-- Records for the exercise follows --

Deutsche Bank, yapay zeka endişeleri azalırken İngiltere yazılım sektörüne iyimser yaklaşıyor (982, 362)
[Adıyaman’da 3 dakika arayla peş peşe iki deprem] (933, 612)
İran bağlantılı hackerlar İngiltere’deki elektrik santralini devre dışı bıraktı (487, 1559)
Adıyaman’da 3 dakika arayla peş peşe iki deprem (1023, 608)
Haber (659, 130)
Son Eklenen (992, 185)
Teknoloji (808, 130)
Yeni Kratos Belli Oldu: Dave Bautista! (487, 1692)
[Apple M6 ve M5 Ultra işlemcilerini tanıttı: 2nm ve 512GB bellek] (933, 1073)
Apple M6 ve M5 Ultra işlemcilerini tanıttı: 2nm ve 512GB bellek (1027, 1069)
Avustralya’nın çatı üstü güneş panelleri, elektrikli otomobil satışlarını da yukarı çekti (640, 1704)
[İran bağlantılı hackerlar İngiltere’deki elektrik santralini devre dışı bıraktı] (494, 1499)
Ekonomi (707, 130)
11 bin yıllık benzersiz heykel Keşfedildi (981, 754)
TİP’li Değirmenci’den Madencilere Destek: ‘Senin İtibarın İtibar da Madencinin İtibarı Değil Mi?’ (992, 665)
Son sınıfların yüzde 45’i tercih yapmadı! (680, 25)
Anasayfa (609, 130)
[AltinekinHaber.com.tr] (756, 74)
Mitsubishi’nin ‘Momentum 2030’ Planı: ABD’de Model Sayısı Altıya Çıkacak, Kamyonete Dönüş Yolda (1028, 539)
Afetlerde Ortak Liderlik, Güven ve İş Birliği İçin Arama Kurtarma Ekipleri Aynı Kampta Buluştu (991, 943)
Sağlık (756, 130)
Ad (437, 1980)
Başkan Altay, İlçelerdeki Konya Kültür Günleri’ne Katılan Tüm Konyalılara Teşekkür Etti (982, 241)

-- Records for the exercise concluded --

## What the task requires
Show every line of the records above that contains the word "santralini".

## Reply
İran bağlantılı hackerlar İngiltere’deki elektrik santralini devre dışı bıraktı (487, 1559)
[İran bağlantılı hackerlar İngiltere’deki elektrik santralini devre dışı bıraktı] (494, 1499)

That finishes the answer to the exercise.